Reading the New Apache HBase MOB Compaction Policy

In case you want to understand more on MOB (Moderate Object Storage), you may refer to this issue. Basically, hbase was first introduced with capability of storing mainly small objects (<100k). Moderate objects stand for files from 100k to 10m.

Recently, there is a blog introducing the new compaction policy for MOB files. The problem with the initial approach is multiple compaction. For instance, the goal is to compact the objects created in one calendar day into one big file. The compaction process starts after the first hour. The objects created in the first hour are compacted into a temporal file. Then, the objects created in the second hour, and the temporal file created for the first hour are compacted into a new temporal file…

In this way, finally, all objects created in one day is compacted into one file. However, the objects in the first hour is compacted quite a few of times, wasting IO. The new method is based on partition. For instance, we may compact the objects in each hour of day, which is the first stage. Then, the temporal files in each hour are compacted into the final file, which is the second stage. This saves a lot of IO in comparison with the initial approach. Actually, this improvement is quite straightforward.
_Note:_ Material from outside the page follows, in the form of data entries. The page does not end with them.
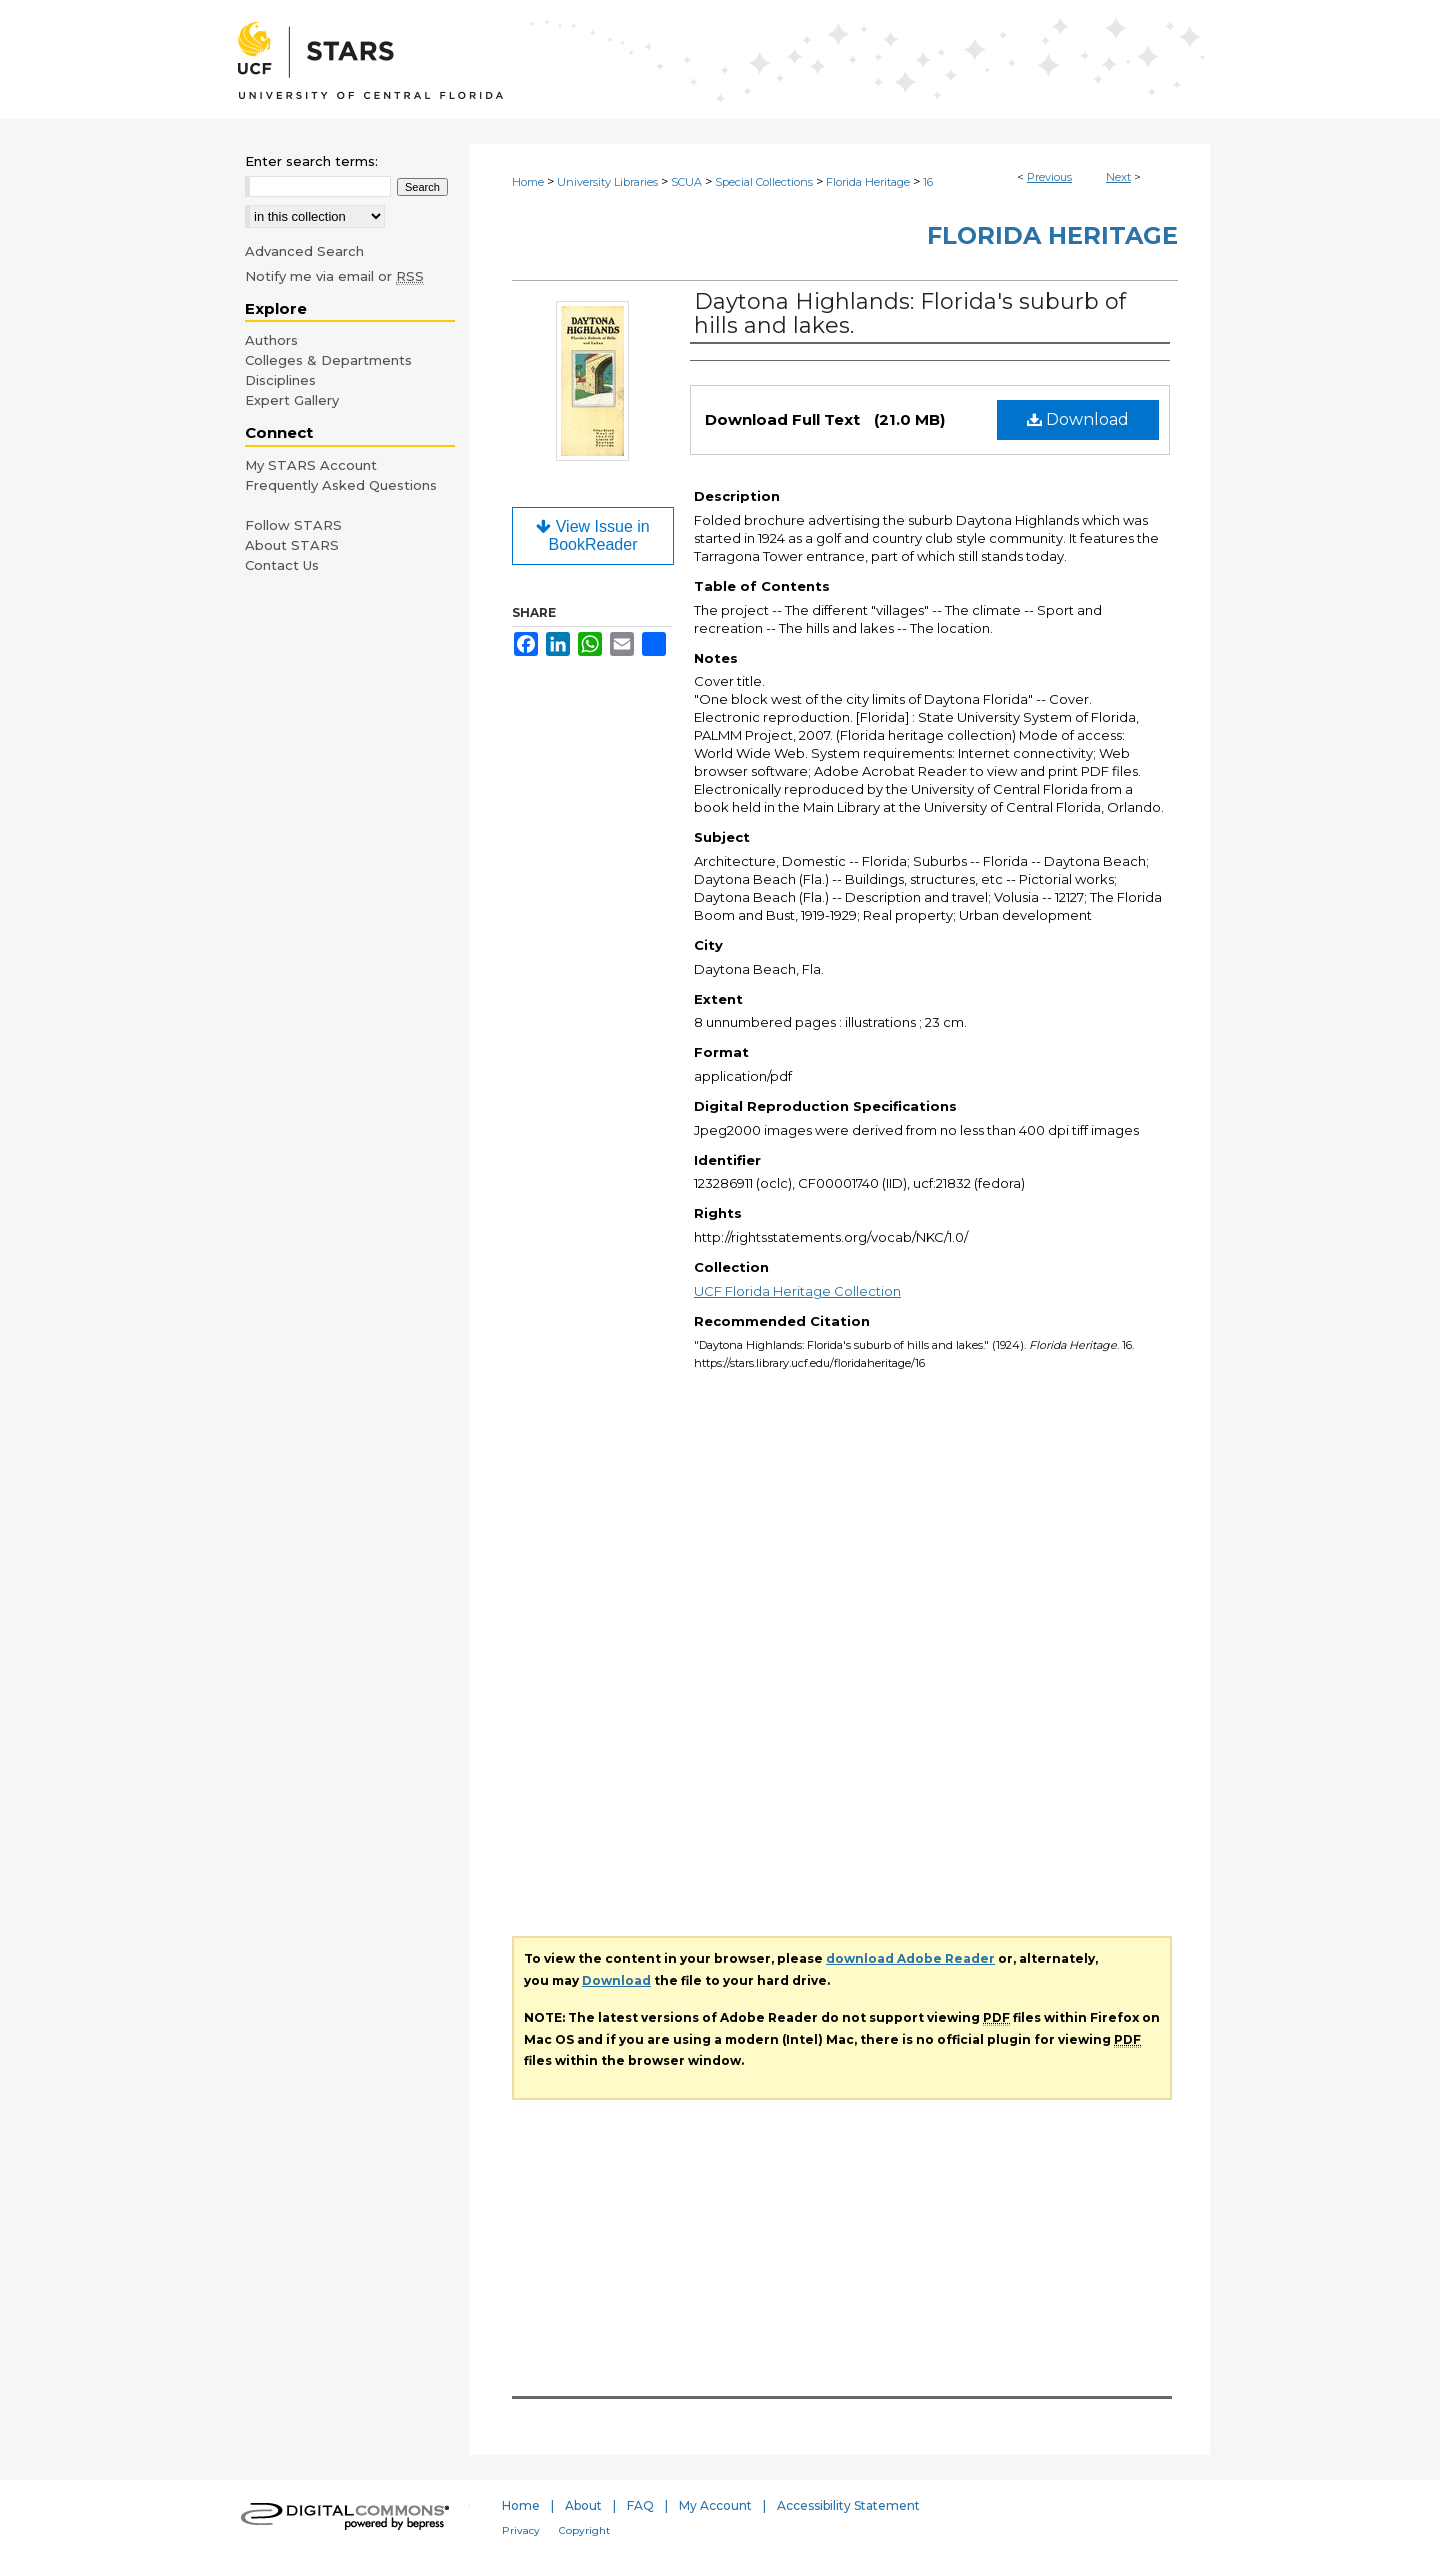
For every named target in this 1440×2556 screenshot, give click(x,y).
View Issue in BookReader (592, 535)
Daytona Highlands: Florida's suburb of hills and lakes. (910, 313)
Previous (1049, 177)
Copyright (584, 2530)
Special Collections (764, 182)
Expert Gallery (292, 400)
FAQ (640, 2505)
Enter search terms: (311, 161)
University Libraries (607, 182)
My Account (715, 2505)
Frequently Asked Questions (341, 485)
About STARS (292, 545)
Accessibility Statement (848, 2505)
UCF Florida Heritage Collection (797, 1291)
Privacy (521, 2530)
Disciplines (280, 380)
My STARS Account (311, 465)
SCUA (686, 182)
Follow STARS (293, 525)
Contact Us (282, 565)
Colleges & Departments (328, 360)
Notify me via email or (334, 276)
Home (528, 182)
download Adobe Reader (910, 1958)
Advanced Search (304, 251)
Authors (271, 340)
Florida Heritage (868, 182)
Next (1118, 177)
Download (1078, 419)
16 (928, 182)
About (583, 2505)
What I found really insightful is about the compaction partitioned by the created time. Note that the creation time of each object is never changed during its life time. Therefore, suppose a set of objects is compacted into a big file which say contains objects between 2017-08-23 ~ 2017-08-24. After a while, some objects in that set may be deleted (with tombstone in hbase), or replaced with newer versioned metadata. However can we remove these objects physically? The answer is easy. We search for all objects created between 2017-08-23 ~ 2017-08-24, which should result in a subset of the original set of objects. We then extract the remain objects into a new big file, and delete the old big file. There are two other essential points to achieve the clear process described above: (1) the metadata should be 1:1 mapping with the objects. In other words, there should be no more than 1 metadata pointing to the same object. (2) the creation time and the pointer to file should be always updated atomically.